> **Work instruction**:
Repeat the entries that appear below, exactly as they are given.

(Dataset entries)

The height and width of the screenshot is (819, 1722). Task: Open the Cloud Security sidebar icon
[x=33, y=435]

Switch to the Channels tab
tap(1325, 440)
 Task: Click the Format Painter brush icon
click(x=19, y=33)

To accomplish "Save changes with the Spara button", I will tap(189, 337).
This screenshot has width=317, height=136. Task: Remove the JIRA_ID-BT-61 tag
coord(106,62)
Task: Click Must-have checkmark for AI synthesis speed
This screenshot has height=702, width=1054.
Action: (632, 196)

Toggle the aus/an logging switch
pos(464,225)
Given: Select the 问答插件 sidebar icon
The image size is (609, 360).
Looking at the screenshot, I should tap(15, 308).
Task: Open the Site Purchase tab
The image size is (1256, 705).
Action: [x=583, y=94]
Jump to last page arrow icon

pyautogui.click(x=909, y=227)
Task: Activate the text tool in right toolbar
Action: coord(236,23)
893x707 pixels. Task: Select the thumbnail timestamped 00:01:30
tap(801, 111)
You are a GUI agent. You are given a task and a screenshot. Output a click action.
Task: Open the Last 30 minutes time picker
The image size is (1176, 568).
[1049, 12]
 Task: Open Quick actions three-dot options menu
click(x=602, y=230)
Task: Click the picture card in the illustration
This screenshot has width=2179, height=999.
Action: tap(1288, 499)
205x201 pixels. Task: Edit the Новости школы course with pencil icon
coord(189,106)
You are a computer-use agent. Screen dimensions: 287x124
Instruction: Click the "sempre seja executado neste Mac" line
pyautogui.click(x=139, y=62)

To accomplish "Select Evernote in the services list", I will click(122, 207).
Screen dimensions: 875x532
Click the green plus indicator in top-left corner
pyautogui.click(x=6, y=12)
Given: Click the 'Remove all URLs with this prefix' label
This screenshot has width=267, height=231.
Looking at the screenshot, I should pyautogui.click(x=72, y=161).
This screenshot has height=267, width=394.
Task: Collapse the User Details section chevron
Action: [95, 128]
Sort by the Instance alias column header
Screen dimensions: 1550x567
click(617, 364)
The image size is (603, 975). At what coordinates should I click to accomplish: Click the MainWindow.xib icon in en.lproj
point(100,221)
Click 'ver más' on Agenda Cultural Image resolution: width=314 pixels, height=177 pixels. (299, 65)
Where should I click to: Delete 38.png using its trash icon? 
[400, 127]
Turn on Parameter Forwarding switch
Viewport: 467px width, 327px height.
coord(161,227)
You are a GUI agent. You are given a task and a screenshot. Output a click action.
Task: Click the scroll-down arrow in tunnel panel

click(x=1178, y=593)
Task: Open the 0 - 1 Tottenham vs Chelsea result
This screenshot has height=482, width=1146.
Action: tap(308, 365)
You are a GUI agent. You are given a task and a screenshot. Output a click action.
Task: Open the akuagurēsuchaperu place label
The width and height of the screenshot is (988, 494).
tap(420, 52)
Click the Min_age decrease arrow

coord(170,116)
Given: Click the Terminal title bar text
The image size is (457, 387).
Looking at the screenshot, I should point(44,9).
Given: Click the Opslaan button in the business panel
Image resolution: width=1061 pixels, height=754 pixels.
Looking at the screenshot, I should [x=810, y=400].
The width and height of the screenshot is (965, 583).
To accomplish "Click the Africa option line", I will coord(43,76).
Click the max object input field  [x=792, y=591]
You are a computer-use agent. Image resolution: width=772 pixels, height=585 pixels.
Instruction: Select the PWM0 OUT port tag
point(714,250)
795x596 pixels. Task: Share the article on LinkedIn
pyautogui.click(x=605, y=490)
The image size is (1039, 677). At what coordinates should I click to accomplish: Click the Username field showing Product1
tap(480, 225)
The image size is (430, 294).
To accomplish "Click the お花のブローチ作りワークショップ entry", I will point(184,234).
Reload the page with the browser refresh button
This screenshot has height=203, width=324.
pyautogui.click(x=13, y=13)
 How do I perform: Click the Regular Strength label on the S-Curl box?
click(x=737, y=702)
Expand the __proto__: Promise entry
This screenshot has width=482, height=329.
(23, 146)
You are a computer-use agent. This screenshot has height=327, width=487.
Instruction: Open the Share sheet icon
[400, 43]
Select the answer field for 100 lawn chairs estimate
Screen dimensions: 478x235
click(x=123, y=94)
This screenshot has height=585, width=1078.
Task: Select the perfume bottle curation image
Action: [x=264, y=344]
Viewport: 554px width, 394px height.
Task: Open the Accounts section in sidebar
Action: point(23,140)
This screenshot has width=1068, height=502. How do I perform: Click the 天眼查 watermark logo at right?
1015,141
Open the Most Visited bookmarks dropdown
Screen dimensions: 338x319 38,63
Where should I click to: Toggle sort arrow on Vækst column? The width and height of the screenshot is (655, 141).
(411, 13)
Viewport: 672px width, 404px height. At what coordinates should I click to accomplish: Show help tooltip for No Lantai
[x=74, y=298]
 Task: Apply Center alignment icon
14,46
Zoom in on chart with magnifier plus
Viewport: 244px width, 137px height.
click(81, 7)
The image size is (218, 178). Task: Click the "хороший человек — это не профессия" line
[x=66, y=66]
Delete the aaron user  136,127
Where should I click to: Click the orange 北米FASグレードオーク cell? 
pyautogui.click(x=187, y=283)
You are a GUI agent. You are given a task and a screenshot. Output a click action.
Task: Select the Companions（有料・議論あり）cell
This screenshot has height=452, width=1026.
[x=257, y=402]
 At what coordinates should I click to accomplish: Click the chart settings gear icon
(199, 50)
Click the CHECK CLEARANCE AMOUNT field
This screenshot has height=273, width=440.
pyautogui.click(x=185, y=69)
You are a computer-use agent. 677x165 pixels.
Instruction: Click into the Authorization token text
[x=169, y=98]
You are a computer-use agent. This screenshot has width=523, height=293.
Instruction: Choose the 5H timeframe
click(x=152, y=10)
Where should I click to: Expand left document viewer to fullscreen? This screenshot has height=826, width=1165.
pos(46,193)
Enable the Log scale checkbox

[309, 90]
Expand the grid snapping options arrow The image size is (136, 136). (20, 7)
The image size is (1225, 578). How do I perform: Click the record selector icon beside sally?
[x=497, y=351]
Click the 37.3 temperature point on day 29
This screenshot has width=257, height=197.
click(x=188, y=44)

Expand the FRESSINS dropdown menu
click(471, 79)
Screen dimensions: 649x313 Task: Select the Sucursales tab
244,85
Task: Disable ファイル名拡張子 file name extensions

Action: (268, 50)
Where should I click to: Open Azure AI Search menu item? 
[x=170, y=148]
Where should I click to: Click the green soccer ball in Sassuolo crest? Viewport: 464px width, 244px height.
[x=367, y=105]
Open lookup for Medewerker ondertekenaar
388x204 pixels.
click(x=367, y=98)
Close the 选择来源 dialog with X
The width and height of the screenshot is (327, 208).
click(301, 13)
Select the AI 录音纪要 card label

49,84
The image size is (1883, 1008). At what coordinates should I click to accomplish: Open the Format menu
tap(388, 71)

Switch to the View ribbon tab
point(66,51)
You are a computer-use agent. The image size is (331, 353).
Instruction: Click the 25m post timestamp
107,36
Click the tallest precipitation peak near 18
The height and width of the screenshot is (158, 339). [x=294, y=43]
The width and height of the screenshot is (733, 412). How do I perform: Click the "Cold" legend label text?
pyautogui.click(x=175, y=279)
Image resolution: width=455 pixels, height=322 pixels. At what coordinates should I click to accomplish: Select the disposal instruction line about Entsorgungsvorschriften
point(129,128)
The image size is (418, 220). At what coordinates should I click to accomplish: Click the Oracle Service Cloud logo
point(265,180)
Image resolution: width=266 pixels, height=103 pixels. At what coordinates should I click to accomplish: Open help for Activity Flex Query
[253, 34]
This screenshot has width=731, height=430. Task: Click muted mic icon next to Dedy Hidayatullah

> **Output of the exercise**:
The height and width of the screenshot is (819, 1722). Task: Open the Cloud Security sidebar icon
[x=33, y=435]

Switch to the Channels tab
tap(1325, 440)
 Task: Click the Format Painter brush icon
click(x=19, y=33)

To accomplish "Save changes with the Spara button", I will tap(189, 337).
This screenshot has width=317, height=136. Task: Remove the JIRA_ID-BT-61 tag
coord(106,62)
Task: Click Must-have checkmark for AI synthesis speed
This screenshot has height=702, width=1054.
Action: (632, 196)

Toggle the aus/an logging switch
pos(464,225)
Given: Select the 问答插件 sidebar icon
The image size is (609, 360).
Looking at the screenshot, I should tap(15, 308).
Task: Open the Site Purchase tab
The image size is (1256, 705).
Action: [x=583, y=94]
Jump to last page arrow icon

pyautogui.click(x=909, y=227)
Task: Activate the text tool in right toolbar
Action: coord(236,23)
893x707 pixels. Task: Select the thumbnail timestamped 00:01:30
tap(801, 111)
You are a GUI agent. You are given a task and a screenshot. Output a click action.
Task: Open the Last 30 minutes time picker
The image size is (1176, 568).
[1049, 12]
 Task: Open Quick actions three-dot options menu
click(x=602, y=230)
Task: Click the picture card in the illustration
This screenshot has width=2179, height=999.
Action: tap(1288, 499)
205x201 pixels. Task: Edit the Новости школы course with pencil icon
coord(189,106)
You are a computer-use agent. Screen dimensions: 287x124
Instruction: Click the "sempre seja executado neste Mac" line
pyautogui.click(x=139, y=62)

To accomplish "Select Evernote in the services list", I will click(122, 207).
Screen dimensions: 875x532
Click the green plus indicator in top-left corner
pyautogui.click(x=6, y=12)
Given: Click the 'Remove all URLs with this prefix' label
This screenshot has width=267, height=231.
Looking at the screenshot, I should pyautogui.click(x=72, y=161).
This screenshot has height=267, width=394.
Task: Collapse the User Details section chevron
Action: [95, 128]
Sort by the Instance alias column header
Screen dimensions: 1550x567
click(617, 364)
The image size is (603, 975). At what coordinates should I click to accomplish: Click the MainWindow.xib icon in en.lproj
point(100,221)
Click 'ver más' on Agenda Cultural Image resolution: width=314 pixels, height=177 pixels. (299, 65)
Where should I click to: Delete 38.png using its trash icon? 
[400, 127]
Turn on Parameter Forwarding switch
Viewport: 467px width, 327px height.
coord(161,227)
You are a GUI agent. You are given a task and a screenshot. Output a click action.
Task: Click the scroll-down arrow in tunnel panel

click(x=1178, y=593)
Task: Open the 0 - 1 Tottenham vs Chelsea result
This screenshot has height=482, width=1146.
Action: tap(308, 365)
You are a GUI agent. You are given a task and a screenshot. Output a click action.
Task: Open the akuagurēsuchaperu place label
The width and height of the screenshot is (988, 494).
tap(420, 52)
Click the Min_age decrease arrow

coord(170,116)
Given: Click the Terminal title bar text
The image size is (457, 387).
Looking at the screenshot, I should point(44,9).
Given: Click the Opslaan button in the business panel
Image resolution: width=1061 pixels, height=754 pixels.
Looking at the screenshot, I should [x=810, y=400].
The width and height of the screenshot is (965, 583).
To accomplish "Click the Africa option line", I will coord(43,76).
Click the max object input field  [x=792, y=591]
You are a computer-use agent. Image resolution: width=772 pixels, height=585 pixels.
Instruction: Select the PWM0 OUT port tag
point(714,250)
795x596 pixels. Task: Share the article on LinkedIn
pyautogui.click(x=605, y=490)
The image size is (1039, 677). At what coordinates should I click to accomplish: Click the Username field showing Product1
tap(480, 225)
The image size is (430, 294).
To accomplish "Click the お花のブローチ作りワークショップ entry", I will point(184,234).
Reload the page with the browser refresh button
This screenshot has height=203, width=324.
pyautogui.click(x=13, y=13)
 How do I perform: Click the Regular Strength label on the S-Curl box?
click(x=737, y=702)
Expand the __proto__: Promise entry
This screenshot has width=482, height=329.
(23, 146)
You are a computer-use agent. This screenshot has height=327, width=487.
Instruction: Open the Share sheet icon
[400, 43]
Select the answer field for 100 lawn chairs estimate
Screen dimensions: 478x235
click(x=123, y=94)
This screenshot has height=585, width=1078.
Task: Select the perfume bottle curation image
Action: [x=264, y=344]
Viewport: 554px width, 394px height.
Task: Open the Accounts section in sidebar
Action: point(23,140)
This screenshot has width=1068, height=502. How do I perform: Click the 天眼查 watermark logo at right?
1015,141
Open the Most Visited bookmarks dropdown
Screen dimensions: 338x319 38,63
Where should I click to: Toggle sort arrow on Vækst column? The width and height of the screenshot is (655, 141).
(411, 13)
Viewport: 672px width, 404px height. At what coordinates should I click to accomplish: Show help tooltip for No Lantai
[x=74, y=298]
 Task: Apply Center alignment icon
14,46
Zoom in on chart with magnifier plus
Viewport: 244px width, 137px height.
click(81, 7)
The image size is (218, 178). Task: Click the "хороший человек — это не профессия" line
[x=66, y=66]
Delete the aaron user  136,127
Where should I click to: Click the orange 北米FASグレードオーク cell? 
pyautogui.click(x=187, y=283)
You are a GUI agent. You are given a task and a screenshot. Output a click action.
Task: Select the Companions（有料・議論あり）cell
This screenshot has height=452, width=1026.
[x=257, y=402]
 At what coordinates should I click to accomplish: Click the chart settings gear icon
(199, 50)
Click the CHECK CLEARANCE AMOUNT field
This screenshot has height=273, width=440.
pyautogui.click(x=185, y=69)
You are a computer-use agent. 677x165 pixels.
Instruction: Click into the Authorization token text
[x=169, y=98]
You are a computer-use agent. This screenshot has width=523, height=293.
Instruction: Choose the 5H timeframe
click(x=152, y=10)
Where should I click to: Expand left document viewer to fullscreen? This screenshot has height=826, width=1165.
pos(46,193)
Enable the Log scale checkbox

[309, 90]
Expand the grid snapping options arrow The image size is (136, 136). (20, 7)
The image size is (1225, 578). How do I perform: Click the record selector icon beside sally?
[x=497, y=351]
Click the 37.3 temperature point on day 29
This screenshot has width=257, height=197.
click(x=188, y=44)

Expand the FRESSINS dropdown menu
click(471, 79)
Screen dimensions: 649x313 Task: Select the Sucursales tab
244,85
Task: Disable ファイル名拡張子 file name extensions

Action: (268, 50)
Where should I click to: Open Azure AI Search menu item? 
[x=170, y=148]
Where should I click to: Click the green soccer ball in Sassuolo crest? Viewport: 464px width, 244px height.
[x=367, y=105]
Open lookup for Medewerker ondertekenaar
388x204 pixels.
click(x=367, y=98)
Close the 选择来源 dialog with X
The width and height of the screenshot is (327, 208).
click(301, 13)
Select the AI 录音纪要 card label

49,84
The image size is (1883, 1008). At what coordinates should I click to accomplish: Open the Format menu
tap(388, 71)

Switch to the View ribbon tab
point(66,51)
You are a computer-use agent. The image size is (331, 353).
Instruction: Click the 25m post timestamp
107,36
Click the tallest precipitation peak near 18
The height and width of the screenshot is (158, 339). [x=294, y=43]
The width and height of the screenshot is (733, 412). How do I perform: Click the "Cold" legend label text?
pyautogui.click(x=175, y=279)
Image resolution: width=455 pixels, height=322 pixels. At what coordinates should I click to accomplish: Select the disposal instruction line about Entsorgungsvorschriften
point(129,128)
The image size is (418, 220). At what coordinates should I click to accomplish: Click the Oracle Service Cloud logo
point(265,180)
Image resolution: width=266 pixels, height=103 pixels. At what coordinates should I click to accomplish: Open help for Activity Flex Query
[253, 34]
This screenshot has width=731, height=430. Task: Click muted mic icon next to Dedy Hidayatullah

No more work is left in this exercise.